*What to do*:
Answer with a number only, giving how many lines in the data below include "sidebar".

*Source material*:
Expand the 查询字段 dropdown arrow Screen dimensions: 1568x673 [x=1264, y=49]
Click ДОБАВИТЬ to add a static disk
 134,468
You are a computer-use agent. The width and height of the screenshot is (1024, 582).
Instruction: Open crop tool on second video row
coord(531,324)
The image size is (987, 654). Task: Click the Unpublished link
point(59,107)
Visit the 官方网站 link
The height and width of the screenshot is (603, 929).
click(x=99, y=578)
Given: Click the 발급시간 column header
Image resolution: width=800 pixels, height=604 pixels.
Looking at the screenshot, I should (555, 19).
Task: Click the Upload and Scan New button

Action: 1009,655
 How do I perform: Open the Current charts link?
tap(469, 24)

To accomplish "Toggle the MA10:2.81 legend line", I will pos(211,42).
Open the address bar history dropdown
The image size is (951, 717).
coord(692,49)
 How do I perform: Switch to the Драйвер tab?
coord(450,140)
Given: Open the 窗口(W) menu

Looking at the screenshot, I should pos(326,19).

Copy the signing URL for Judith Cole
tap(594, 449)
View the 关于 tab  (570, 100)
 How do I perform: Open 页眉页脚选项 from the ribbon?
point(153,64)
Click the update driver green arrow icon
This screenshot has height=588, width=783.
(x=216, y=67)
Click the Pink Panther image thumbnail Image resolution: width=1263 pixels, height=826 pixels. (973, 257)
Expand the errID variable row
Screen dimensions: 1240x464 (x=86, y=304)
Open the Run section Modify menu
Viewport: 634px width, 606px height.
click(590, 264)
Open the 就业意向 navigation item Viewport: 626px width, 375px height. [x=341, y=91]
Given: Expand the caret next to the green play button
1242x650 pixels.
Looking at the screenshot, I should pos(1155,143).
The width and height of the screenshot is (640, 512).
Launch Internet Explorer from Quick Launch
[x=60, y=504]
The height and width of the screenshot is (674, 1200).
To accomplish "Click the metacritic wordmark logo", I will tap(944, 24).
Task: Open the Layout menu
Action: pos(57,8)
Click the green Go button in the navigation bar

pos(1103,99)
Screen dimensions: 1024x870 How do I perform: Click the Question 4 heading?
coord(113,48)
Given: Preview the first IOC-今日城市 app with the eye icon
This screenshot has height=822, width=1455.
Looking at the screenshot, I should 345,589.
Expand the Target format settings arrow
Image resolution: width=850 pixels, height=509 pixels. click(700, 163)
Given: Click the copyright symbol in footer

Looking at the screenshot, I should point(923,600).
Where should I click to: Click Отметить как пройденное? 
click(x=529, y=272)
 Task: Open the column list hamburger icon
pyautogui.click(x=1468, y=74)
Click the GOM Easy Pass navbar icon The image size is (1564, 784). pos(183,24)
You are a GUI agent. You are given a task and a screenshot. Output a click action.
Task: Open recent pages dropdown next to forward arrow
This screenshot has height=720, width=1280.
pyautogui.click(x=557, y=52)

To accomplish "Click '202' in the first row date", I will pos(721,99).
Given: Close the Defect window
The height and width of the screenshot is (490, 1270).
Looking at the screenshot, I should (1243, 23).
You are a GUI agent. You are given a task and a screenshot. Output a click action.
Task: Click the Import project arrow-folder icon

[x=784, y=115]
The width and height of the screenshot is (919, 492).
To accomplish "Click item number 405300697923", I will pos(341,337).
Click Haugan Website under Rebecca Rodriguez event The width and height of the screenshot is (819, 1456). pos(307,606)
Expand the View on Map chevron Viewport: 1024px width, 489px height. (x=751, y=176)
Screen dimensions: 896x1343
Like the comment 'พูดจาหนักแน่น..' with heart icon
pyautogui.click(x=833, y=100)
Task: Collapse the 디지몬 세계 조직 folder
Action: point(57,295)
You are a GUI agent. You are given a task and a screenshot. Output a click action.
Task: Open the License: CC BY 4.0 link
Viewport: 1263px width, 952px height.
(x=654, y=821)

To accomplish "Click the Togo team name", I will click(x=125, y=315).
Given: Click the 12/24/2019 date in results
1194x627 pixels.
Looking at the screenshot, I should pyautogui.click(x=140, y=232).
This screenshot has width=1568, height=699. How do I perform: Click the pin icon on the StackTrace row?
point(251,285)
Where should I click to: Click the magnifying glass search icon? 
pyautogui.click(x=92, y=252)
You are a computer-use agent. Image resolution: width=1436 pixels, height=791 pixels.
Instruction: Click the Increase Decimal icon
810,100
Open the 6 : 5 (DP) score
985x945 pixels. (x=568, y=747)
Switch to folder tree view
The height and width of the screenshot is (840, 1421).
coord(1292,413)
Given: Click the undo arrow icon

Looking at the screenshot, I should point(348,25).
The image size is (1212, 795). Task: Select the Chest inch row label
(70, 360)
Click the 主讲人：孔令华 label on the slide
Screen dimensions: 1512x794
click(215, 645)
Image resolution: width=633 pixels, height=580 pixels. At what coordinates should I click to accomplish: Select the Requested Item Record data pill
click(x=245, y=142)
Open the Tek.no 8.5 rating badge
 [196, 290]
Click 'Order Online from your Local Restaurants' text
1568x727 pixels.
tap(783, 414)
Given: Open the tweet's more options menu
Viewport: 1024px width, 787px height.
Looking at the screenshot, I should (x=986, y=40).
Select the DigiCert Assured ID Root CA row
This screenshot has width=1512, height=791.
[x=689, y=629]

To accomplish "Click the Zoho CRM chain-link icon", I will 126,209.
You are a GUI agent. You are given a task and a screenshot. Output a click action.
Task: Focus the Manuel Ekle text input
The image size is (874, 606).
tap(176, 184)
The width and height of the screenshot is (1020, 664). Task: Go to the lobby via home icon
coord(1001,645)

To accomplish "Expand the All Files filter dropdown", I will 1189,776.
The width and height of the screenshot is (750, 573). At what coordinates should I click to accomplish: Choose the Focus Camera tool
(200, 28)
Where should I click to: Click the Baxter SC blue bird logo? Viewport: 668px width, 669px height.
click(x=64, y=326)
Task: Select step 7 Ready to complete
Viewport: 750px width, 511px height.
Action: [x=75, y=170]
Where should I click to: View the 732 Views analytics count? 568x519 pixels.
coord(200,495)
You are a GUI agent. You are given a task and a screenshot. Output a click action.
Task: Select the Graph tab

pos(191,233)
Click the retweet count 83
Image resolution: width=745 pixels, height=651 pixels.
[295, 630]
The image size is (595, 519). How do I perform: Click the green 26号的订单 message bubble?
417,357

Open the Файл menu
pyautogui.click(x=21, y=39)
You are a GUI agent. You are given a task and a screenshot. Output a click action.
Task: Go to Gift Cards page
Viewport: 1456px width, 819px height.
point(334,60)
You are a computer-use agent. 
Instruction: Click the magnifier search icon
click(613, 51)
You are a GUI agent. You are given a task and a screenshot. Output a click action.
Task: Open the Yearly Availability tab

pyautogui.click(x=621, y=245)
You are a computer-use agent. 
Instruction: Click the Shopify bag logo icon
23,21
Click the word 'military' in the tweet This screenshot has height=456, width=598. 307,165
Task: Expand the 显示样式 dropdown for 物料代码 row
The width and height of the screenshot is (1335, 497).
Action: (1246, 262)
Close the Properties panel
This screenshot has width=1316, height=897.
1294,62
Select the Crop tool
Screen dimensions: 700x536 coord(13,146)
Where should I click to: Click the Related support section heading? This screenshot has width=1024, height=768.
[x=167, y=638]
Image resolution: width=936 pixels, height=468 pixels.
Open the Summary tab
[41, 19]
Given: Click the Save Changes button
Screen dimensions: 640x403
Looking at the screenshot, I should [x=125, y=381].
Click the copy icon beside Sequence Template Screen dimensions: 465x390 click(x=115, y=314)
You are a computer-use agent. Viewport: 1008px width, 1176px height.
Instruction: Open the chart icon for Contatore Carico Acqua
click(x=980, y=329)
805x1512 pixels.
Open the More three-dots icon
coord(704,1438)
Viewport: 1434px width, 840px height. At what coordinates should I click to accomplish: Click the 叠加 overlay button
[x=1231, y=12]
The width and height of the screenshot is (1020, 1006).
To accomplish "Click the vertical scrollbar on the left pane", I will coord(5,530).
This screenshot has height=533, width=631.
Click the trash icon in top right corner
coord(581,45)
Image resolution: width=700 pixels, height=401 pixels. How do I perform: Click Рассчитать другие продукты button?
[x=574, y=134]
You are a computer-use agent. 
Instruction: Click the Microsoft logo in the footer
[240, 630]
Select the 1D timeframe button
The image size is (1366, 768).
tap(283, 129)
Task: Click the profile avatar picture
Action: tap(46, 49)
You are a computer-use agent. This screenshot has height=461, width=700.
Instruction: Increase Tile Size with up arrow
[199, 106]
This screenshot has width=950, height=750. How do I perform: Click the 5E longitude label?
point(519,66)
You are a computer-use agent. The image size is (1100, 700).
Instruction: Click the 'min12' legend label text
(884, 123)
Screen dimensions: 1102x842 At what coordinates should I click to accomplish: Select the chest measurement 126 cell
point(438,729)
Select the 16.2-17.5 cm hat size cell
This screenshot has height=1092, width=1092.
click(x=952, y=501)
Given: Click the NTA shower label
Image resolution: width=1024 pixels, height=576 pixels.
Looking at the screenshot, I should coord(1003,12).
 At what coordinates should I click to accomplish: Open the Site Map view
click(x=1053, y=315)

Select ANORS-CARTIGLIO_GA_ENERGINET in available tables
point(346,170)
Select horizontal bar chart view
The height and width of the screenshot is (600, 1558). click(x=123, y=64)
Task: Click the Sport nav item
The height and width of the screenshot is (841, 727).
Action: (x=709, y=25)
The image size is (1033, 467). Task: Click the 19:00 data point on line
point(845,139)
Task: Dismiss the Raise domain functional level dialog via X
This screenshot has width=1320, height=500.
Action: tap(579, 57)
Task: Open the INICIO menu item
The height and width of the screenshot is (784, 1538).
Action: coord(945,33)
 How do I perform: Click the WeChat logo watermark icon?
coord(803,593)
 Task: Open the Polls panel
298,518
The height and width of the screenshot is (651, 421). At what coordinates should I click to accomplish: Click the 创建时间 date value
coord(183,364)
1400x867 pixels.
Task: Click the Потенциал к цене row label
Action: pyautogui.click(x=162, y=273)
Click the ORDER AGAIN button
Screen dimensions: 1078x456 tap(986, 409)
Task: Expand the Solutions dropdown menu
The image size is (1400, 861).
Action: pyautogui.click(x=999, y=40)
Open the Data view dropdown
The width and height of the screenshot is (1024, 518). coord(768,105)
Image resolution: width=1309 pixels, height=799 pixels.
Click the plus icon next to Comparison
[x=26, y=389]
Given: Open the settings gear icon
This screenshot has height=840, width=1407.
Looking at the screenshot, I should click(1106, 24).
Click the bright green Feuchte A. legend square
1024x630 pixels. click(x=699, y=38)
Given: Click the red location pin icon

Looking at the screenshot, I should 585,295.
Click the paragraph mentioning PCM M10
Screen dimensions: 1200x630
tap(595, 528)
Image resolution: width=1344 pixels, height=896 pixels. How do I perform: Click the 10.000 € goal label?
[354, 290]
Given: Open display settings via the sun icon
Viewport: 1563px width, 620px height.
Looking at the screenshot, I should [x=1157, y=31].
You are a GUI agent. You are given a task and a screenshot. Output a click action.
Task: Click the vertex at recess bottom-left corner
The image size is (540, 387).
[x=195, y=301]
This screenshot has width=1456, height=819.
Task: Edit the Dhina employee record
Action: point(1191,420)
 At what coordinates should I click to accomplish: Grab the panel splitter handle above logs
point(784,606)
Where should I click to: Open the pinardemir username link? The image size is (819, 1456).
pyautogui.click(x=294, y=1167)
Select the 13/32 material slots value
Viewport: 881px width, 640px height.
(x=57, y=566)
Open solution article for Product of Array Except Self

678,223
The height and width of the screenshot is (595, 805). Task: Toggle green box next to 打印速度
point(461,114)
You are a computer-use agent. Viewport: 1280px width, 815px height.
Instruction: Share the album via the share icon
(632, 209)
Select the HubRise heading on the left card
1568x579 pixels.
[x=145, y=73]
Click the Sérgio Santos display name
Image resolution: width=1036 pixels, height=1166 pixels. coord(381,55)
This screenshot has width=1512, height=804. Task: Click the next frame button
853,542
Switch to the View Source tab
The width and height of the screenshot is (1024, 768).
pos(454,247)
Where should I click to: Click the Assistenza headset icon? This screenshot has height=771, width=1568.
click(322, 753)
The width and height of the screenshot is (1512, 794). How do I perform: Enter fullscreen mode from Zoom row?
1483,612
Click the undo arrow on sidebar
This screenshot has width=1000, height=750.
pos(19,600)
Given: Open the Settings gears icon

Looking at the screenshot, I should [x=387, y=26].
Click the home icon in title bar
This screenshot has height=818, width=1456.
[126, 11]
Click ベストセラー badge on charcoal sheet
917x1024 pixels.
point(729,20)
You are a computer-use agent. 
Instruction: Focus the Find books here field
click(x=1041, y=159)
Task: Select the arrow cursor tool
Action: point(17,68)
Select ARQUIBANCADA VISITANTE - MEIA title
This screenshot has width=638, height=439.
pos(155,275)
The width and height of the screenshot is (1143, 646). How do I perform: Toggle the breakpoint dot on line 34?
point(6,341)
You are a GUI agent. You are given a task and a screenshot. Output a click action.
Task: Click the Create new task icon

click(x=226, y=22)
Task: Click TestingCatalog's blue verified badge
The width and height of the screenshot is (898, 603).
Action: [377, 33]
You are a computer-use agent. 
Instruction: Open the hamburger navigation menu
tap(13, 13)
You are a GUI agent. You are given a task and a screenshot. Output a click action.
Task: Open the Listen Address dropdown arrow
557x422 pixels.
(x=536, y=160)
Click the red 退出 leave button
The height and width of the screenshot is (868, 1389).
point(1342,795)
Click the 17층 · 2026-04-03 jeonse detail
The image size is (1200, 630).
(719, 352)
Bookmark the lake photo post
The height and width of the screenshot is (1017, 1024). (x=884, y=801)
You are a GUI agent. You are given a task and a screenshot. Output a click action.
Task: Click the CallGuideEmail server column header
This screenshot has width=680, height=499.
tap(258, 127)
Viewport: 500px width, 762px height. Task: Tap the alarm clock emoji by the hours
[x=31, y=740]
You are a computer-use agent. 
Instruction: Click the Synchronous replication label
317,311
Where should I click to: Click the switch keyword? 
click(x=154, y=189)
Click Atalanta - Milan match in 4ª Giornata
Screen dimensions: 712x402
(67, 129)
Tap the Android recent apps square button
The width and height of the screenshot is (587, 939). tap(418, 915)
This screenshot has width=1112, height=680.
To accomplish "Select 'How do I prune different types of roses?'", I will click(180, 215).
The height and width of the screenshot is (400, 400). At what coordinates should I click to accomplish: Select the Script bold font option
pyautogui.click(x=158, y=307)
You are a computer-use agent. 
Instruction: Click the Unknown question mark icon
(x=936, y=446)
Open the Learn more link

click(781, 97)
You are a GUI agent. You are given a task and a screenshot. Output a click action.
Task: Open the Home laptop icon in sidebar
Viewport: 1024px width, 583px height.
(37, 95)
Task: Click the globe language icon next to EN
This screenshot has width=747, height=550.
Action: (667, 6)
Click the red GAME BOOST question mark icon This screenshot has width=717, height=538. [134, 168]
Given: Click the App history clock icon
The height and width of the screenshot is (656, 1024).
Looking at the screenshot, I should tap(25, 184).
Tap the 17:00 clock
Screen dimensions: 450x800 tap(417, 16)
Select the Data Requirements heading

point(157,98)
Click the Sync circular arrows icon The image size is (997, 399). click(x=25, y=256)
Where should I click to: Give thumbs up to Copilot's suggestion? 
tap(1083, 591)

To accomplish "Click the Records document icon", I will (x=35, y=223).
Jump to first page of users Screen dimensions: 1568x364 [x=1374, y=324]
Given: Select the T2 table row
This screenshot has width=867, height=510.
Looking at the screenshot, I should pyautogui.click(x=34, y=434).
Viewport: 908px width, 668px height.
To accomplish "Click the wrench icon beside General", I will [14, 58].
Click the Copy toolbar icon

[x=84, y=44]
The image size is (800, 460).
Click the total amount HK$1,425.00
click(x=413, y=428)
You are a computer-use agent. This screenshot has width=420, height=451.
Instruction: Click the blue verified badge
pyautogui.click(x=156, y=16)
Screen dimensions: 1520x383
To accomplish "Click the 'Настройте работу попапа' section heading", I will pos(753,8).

*Solution below*:
2